Rappelons qu’une stratégie de discrimination est toujours favorable au monopole car le profit
empoché avec des prix qui tiennent compte des demandes différentes des consommateurs est plus
élevé qu’avec un prix unique pour tous. Or le consentement à payer pour le gaz dépend de
nombreuses caractéristiques nationales tels le prix du fioul au consommateur final et les types
d’équipement de chauffage et de production électrique. Plus d’interdiction de revente, plus de
discrimination possible et moins de profit pour Gazprom.

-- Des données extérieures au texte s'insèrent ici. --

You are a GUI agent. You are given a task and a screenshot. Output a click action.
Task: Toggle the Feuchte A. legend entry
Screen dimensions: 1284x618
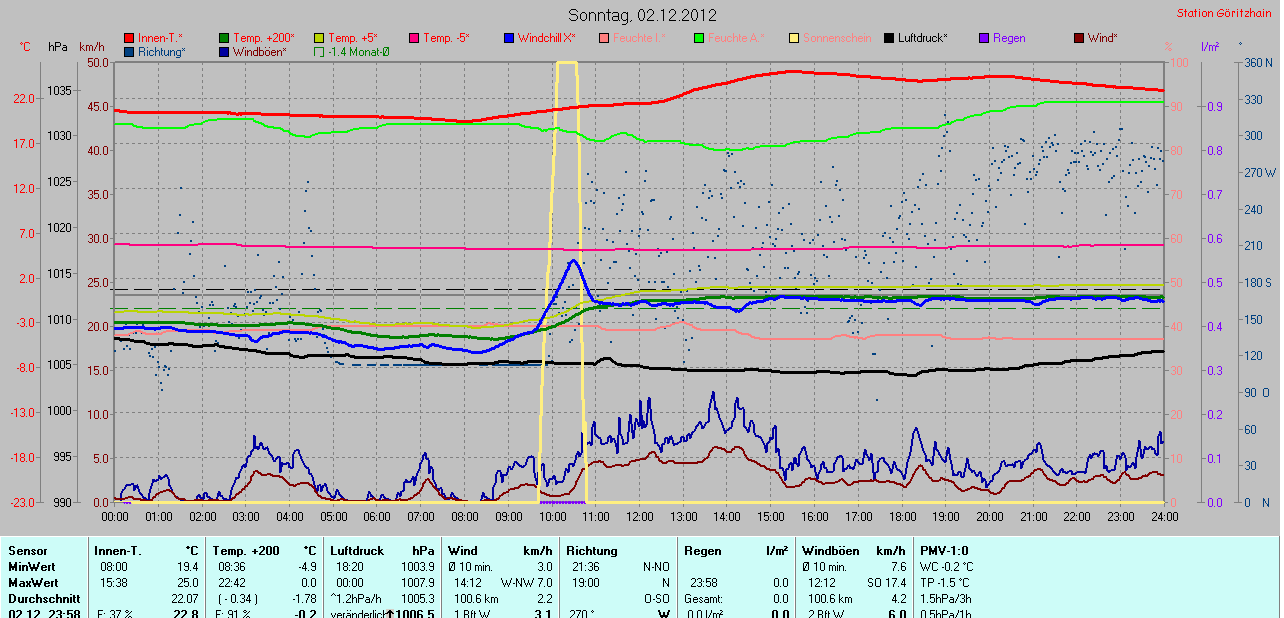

Le dernier avatar de l’évolution des tensions entre Gazprom et la Commission européenne date
d’avril 2016. La partie oppose cette fois deux très grands joueurs formés à l’économie. D’un côté de
la table, Margrethe Vestager, Commisssaire en charge de la concurrence, dont on dit qu’elle a
inspiré la célèbre série danoise Borgen ; en face, Alexander Medvedev, directeur général de
Gazprom, et accessoirement ancien président de la Ligue continentale de hockey.
Ce mois là, une semaine après avoir attaqué Google, Margrethe Vestager accuse le gazier russe
d’abus de position dominante dans la partie orientale de l’Union. Elle reproche à Gazprom de
s’opposer dans huit Etats-membres aux reventes de gaz et d’y pratiquer des prix déloyaux. Depuis,
les deux parties cherchent à transiger. La Commission veut obtenir la fin des restrictions
territoriales et de l’indexation des contrats de long terme au prix du pétrole tandis que Gazprom
cherche à échapper à une amende de plusieurs milliards d’euros. L’accord était prévu avant Noël. Il
se fait encore attendre aujourd’hui.